[Given information Boundary: Start]
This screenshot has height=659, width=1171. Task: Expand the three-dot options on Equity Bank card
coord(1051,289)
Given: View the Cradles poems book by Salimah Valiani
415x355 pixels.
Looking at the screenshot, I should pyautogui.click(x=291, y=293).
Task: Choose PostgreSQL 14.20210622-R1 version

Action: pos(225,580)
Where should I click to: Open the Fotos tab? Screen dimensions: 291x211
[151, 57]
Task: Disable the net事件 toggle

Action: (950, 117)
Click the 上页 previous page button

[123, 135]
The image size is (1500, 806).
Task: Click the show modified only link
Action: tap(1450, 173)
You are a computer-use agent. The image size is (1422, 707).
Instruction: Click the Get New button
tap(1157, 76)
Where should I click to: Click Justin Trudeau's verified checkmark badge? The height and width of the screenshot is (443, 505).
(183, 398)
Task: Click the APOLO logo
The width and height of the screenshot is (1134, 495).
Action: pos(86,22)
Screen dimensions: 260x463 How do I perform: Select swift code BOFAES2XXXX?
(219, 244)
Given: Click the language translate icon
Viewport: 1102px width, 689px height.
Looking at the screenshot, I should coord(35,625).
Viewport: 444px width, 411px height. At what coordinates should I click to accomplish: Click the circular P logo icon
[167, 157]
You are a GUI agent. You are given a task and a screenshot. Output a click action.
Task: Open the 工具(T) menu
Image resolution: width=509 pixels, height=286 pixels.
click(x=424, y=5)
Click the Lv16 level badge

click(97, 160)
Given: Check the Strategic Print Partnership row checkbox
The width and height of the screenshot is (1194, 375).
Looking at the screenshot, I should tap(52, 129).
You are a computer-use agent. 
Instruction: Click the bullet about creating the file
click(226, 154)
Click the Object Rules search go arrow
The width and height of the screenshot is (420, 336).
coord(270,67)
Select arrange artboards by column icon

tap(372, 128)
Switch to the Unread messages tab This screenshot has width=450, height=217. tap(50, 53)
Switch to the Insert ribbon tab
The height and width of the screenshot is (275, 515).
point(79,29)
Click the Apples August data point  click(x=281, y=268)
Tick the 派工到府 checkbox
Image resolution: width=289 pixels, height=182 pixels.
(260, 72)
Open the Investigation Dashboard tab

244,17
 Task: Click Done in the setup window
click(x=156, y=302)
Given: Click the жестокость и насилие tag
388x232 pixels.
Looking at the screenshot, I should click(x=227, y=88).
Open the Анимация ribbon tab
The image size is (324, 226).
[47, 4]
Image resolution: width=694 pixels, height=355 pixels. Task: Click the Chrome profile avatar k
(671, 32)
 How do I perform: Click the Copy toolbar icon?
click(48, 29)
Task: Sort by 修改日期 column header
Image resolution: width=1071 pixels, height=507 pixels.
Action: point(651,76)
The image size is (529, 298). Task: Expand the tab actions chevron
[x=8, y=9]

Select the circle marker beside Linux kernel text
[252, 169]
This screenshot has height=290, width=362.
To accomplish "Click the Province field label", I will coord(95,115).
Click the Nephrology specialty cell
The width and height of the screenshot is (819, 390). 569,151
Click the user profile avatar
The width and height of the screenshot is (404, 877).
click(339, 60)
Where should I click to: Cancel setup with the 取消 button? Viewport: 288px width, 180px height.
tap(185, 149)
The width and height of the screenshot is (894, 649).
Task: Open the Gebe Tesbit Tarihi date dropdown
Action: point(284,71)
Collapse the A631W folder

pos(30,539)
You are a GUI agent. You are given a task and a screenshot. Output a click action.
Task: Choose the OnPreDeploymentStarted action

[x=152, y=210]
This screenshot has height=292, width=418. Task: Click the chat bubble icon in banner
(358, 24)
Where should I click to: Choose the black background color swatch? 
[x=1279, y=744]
[Given information Boundary: End]
Required work — Nothing in the data above should change. Please copy it all.

Answer to the problem —
This screenshot has height=659, width=1171. Task: Expand the three-dot options on Equity Bank card
coord(1051,289)
Given: View the Cradles poems book by Salimah Valiani
415x355 pixels.
Looking at the screenshot, I should pyautogui.click(x=291, y=293).
Task: Choose PostgreSQL 14.20210622-R1 version

Action: pos(225,580)
Where should I click to: Open the Fotos tab? Screen dimensions: 291x211
[151, 57]
Task: Disable the net事件 toggle

Action: (950, 117)
Click the 上页 previous page button

[123, 135]
The image size is (1500, 806).
Task: Click the show modified only link
Action: tap(1450, 173)
You are a computer-use agent. The image size is (1422, 707).
Instruction: Click the Get New button
tap(1157, 76)
Where should I click to: Click Justin Trudeau's verified checkmark badge? The height and width of the screenshot is (443, 505).
(183, 398)
Task: Click the APOLO logo
The width and height of the screenshot is (1134, 495).
Action: pos(86,22)
Screen dimensions: 260x463 How do I perform: Select swift code BOFAES2XXXX?
(219, 244)
Given: Click the language translate icon
Viewport: 1102px width, 689px height.
Looking at the screenshot, I should coord(35,625).
Viewport: 444px width, 411px height. At what coordinates should I click to accomplish: Click the circular P logo icon
[167, 157]
You are a GUI agent. You are given a task and a screenshot. Output a click action.
Task: Open the 工具(T) menu
Image resolution: width=509 pixels, height=286 pixels.
click(x=424, y=5)
Click the Lv16 level badge

click(97, 160)
Given: Check the Strategic Print Partnership row checkbox
The width and height of the screenshot is (1194, 375).
Looking at the screenshot, I should tap(52, 129).
You are a computer-use agent. 
Instruction: Click the bullet about creating the file
click(226, 154)
Click the Object Rules search go arrow
The width and height of the screenshot is (420, 336).
coord(270,67)
Select arrange artboards by column icon

tap(372, 128)
Switch to the Unread messages tab This screenshot has width=450, height=217. tap(50, 53)
Switch to the Insert ribbon tab
The height and width of the screenshot is (275, 515).
point(79,29)
Click the Apples August data point  click(x=281, y=268)
Tick the 派工到府 checkbox
Image resolution: width=289 pixels, height=182 pixels.
(260, 72)
Open the Investigation Dashboard tab

244,17
 Task: Click Done in the setup window
click(x=156, y=302)
Given: Click the жестокость и насилие tag
388x232 pixels.
Looking at the screenshot, I should click(x=227, y=88).
Open the Анимация ribbon tab
The image size is (324, 226).
[47, 4]
Image resolution: width=694 pixels, height=355 pixels. Task: Click the Chrome profile avatar k
(671, 32)
 How do I perform: Click the Copy toolbar icon?
click(48, 29)
Task: Sort by 修改日期 column header
Image resolution: width=1071 pixels, height=507 pixels.
Action: point(651,76)
The image size is (529, 298). Task: Expand the tab actions chevron
[x=8, y=9]

Select the circle marker beside Linux kernel text
[252, 169]
This screenshot has height=290, width=362.
To accomplish "Click the Province field label", I will coord(95,115).
Click the Nephrology specialty cell
The width and height of the screenshot is (819, 390). 569,151
Click the user profile avatar
The width and height of the screenshot is (404, 877).
click(339, 60)
Where should I click to: Cancel setup with the 取消 button? Viewport: 288px width, 180px height.
tap(185, 149)
The width and height of the screenshot is (894, 649).
Task: Open the Gebe Tesbit Tarihi date dropdown
Action: point(284,71)
Collapse the A631W folder

pos(30,539)
You are a GUI agent. You are given a task and a screenshot. Output a click action.
Task: Choose the OnPreDeploymentStarted action

[x=152, y=210]
This screenshot has height=292, width=418. Task: Click the chat bubble icon in banner
(358, 24)
Where should I click to: Choose the black background color swatch? 
[x=1279, y=744]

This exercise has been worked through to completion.